* **About this exercise**: Go to the line holding "Điều hòa Samsung (43, 446)" in the entries below and write out exactly every line down to and including the line holding "Trang chủ (41, 9)".

Collected data entries:
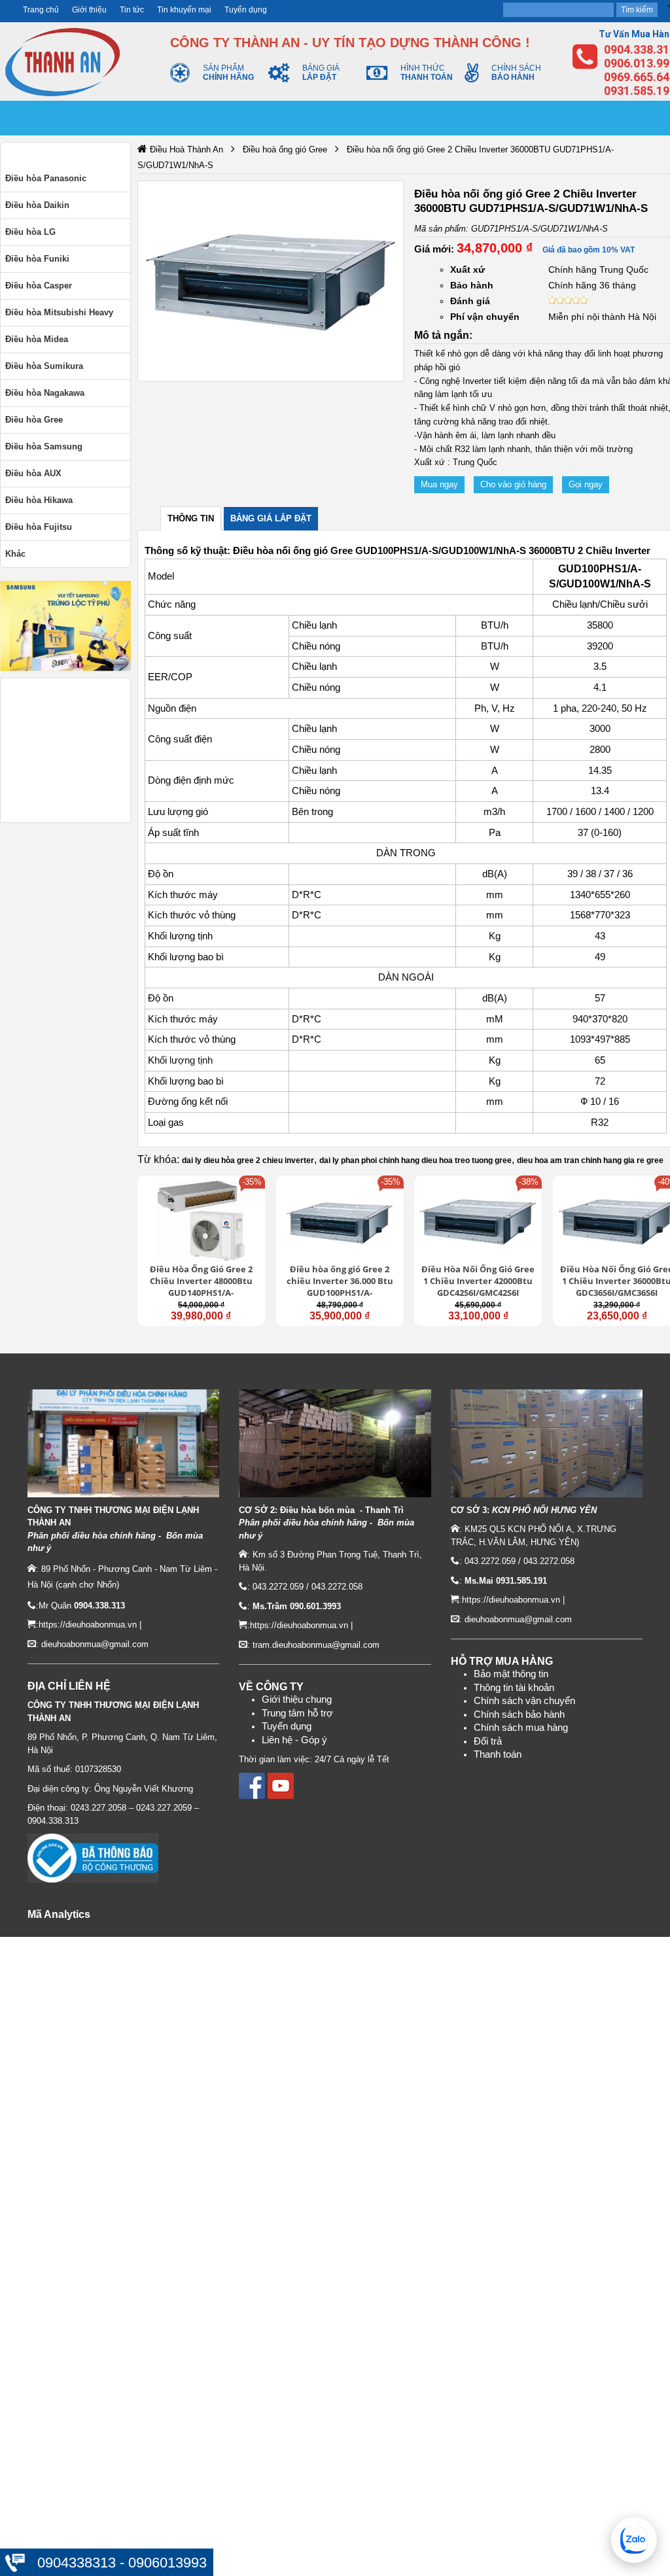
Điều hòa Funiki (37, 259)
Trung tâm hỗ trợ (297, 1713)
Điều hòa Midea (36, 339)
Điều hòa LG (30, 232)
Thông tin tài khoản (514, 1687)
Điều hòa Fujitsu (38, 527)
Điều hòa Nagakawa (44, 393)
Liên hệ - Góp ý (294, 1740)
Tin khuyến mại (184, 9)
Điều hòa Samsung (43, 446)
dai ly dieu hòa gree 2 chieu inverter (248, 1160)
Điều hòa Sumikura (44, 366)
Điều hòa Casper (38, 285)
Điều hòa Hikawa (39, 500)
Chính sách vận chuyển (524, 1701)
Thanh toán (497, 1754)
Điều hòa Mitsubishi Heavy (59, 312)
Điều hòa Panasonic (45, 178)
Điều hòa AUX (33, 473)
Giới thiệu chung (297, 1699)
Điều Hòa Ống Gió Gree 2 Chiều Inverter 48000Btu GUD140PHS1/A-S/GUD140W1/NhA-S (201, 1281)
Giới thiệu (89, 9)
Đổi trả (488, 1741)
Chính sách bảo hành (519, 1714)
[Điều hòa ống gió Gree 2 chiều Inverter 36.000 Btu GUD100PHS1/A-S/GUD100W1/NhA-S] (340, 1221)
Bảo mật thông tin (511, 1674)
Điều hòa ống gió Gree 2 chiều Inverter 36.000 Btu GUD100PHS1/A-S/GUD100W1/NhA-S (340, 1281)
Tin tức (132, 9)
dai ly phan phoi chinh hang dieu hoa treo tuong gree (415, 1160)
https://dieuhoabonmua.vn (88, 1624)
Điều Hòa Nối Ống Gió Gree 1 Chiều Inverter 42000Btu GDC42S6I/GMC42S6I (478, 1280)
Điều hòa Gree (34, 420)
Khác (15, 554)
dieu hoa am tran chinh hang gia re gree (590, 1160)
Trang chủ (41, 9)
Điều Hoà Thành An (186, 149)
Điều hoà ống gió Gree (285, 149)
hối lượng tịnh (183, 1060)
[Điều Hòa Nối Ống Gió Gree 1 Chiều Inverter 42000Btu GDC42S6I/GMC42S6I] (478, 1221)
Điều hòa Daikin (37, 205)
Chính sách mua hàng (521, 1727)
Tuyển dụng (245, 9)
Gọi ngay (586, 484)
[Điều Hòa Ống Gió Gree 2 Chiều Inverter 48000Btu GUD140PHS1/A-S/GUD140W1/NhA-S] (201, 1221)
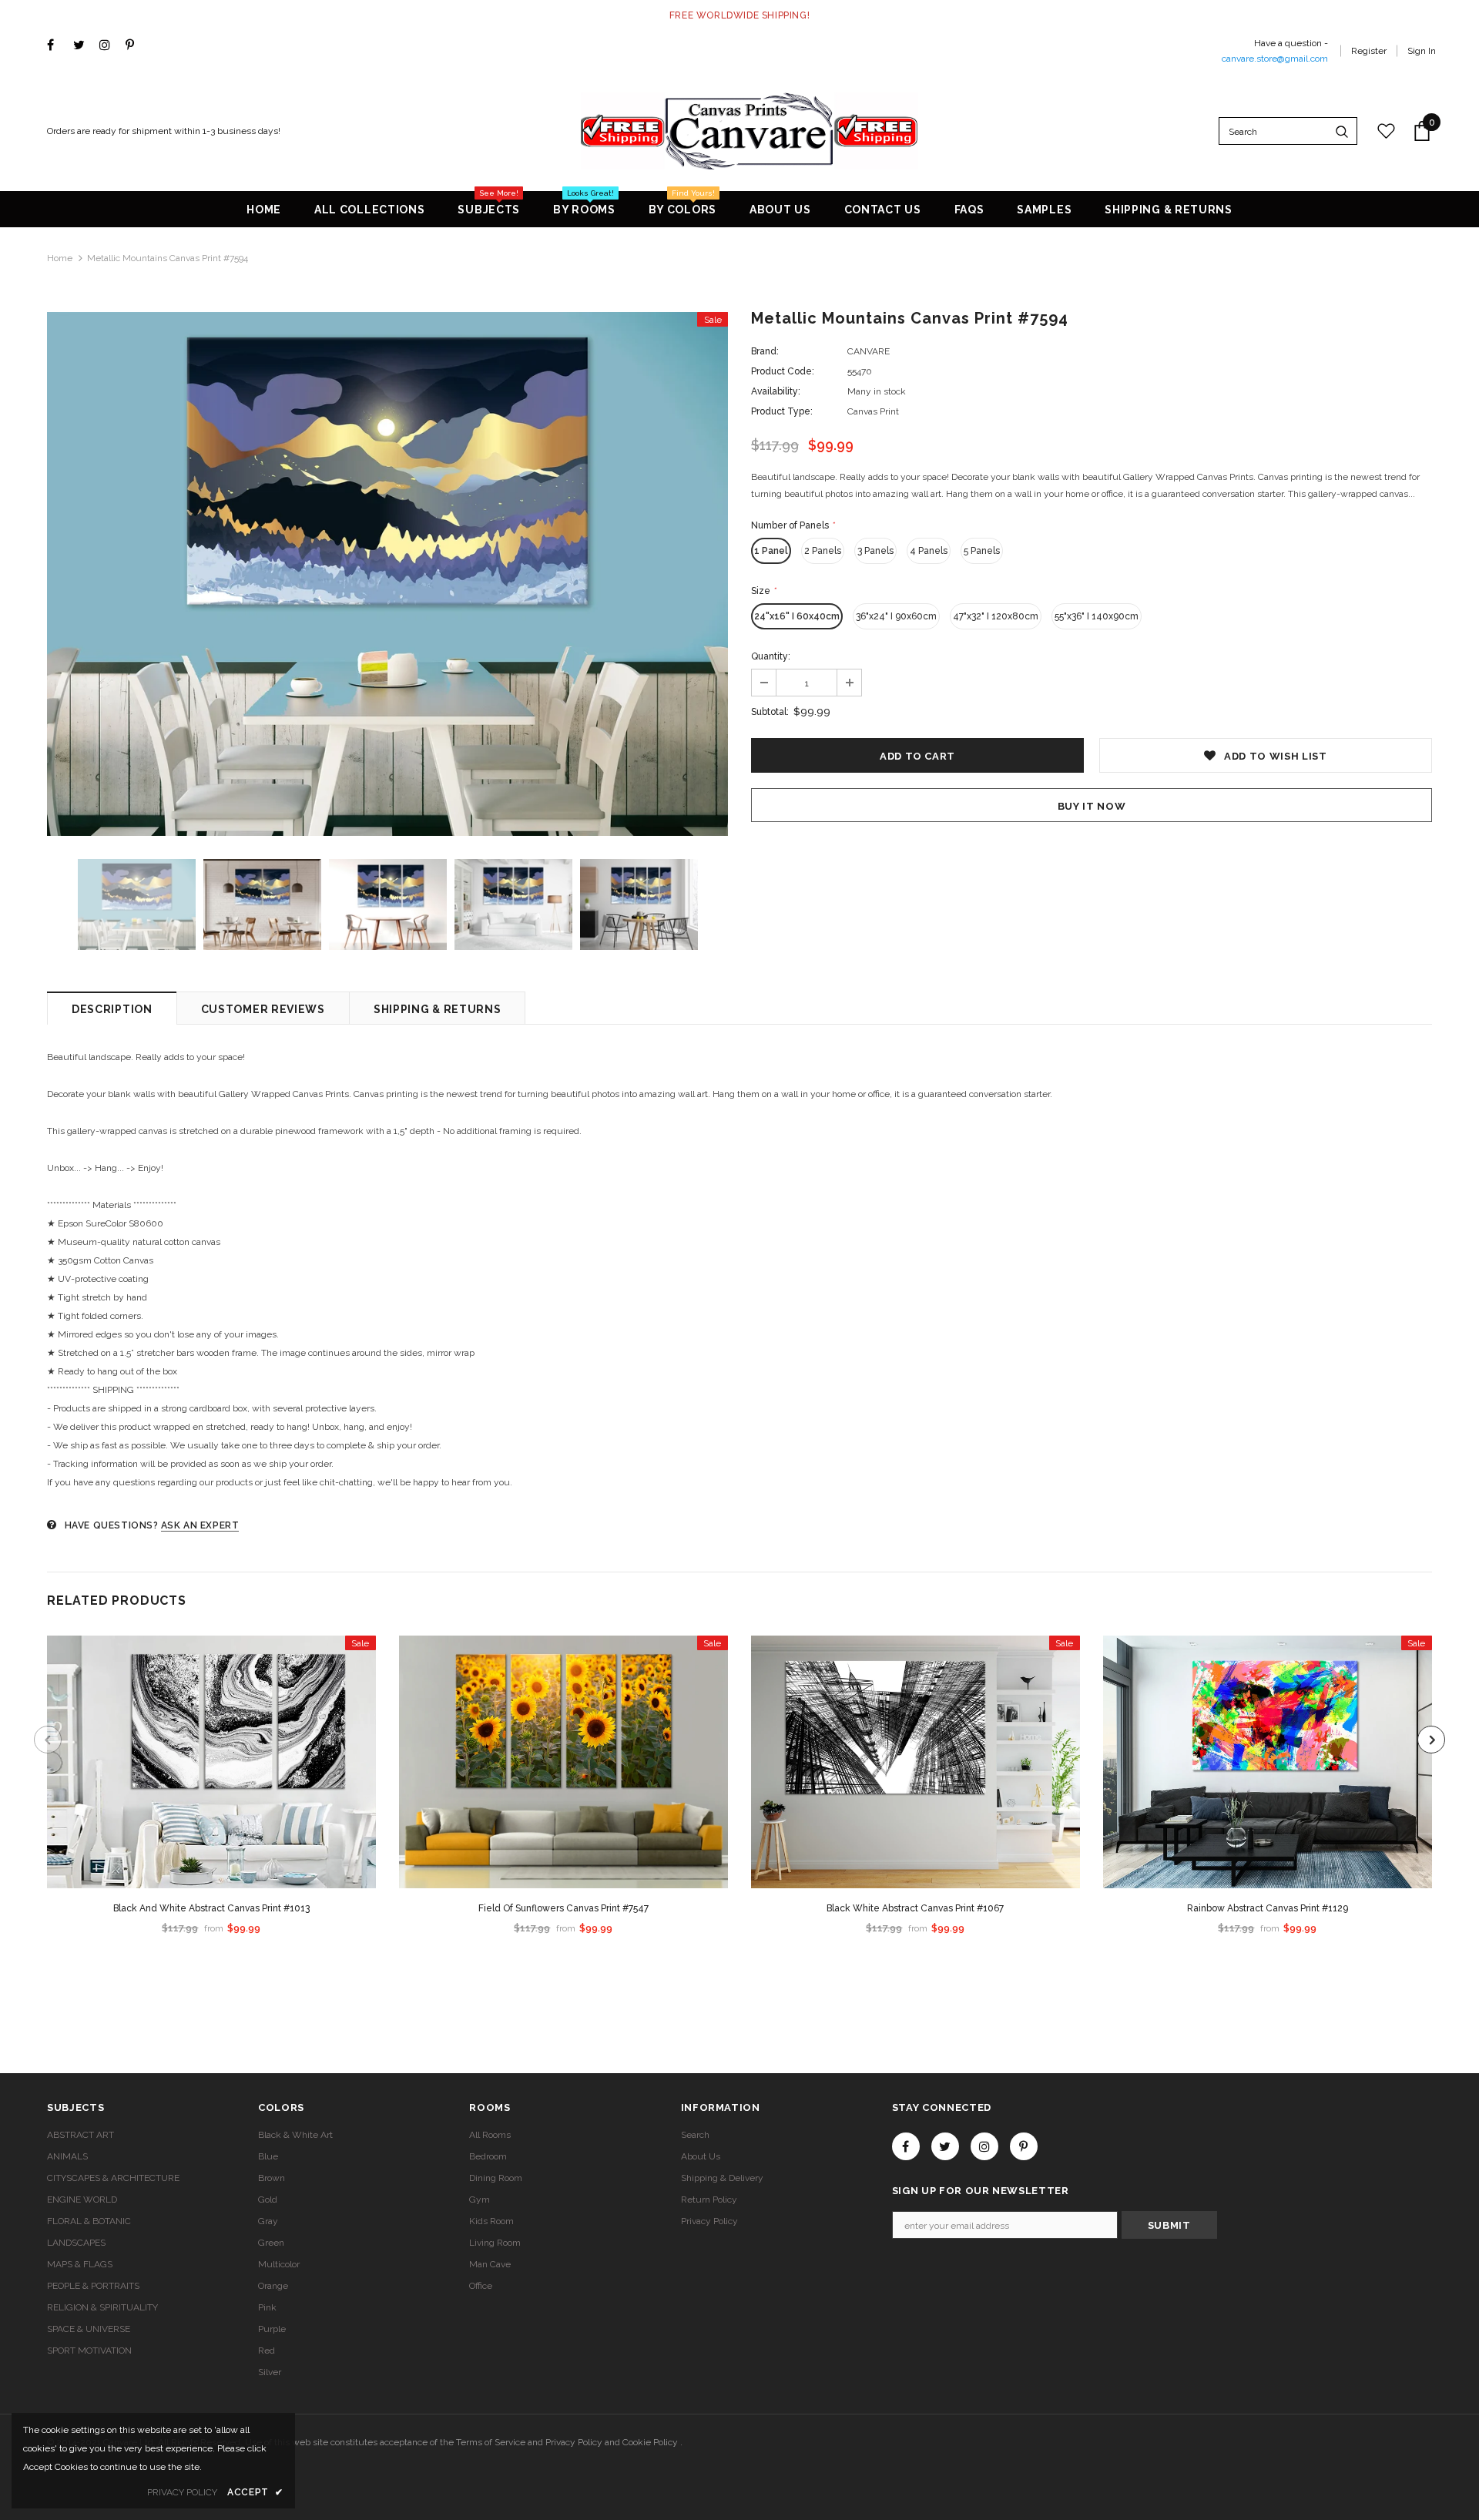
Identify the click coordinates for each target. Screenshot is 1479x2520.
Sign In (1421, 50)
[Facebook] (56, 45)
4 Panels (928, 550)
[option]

* **Exercise output**:
Điều hòa Samsung (43, 446)
dai ly dieu hòa gree 2 chieu inverter (248, 1160)
Điều hòa Sumikura (44, 366)
Điều hòa Casper (38, 285)
Điều hòa Hikawa (39, 500)
Chính sách vận chuyển (524, 1701)
Thanh toán (497, 1754)
Điều hòa Mitsubishi Heavy (59, 312)
Điều hòa Panasonic (45, 178)
Điều hòa AUX (33, 473)
Giới thiệu chung (297, 1699)
Điều Hòa Ống Gió Gree 2 Chiều Inverter 48000Btu GUD140PHS1/A-S/GUD140W1/NhA-S (201, 1281)
Giới thiệu (89, 9)
Đổi trả (488, 1741)
Chính sách bảo hành (519, 1714)
[Điều hòa ống gió Gree 2 chiều Inverter 36.000 Btu GUD100PHS1/A-S/GUD100W1/NhA-S] (340, 1221)
Bảo mật thông tin (511, 1674)
Điều hòa ống gió Gree 2 chiều Inverter 36.000 Btu GUD100PHS1/A-S/GUD100W1/NhA-S (340, 1281)
Tin tức (132, 9)
dai ly phan phoi chinh hang dieu hoa treo tuong gree (415, 1160)
https://dieuhoabonmua.vn (88, 1624)
Điều Hòa Nối Ống Gió Gree 1 Chiều Inverter 42000Btu GDC42S6I/GMC42S6I (478, 1280)
Điều hòa Gree (34, 420)
Khác (15, 554)
dieu hoa am tran chinh hang gia re gree (590, 1160)
Trang chủ (41, 9)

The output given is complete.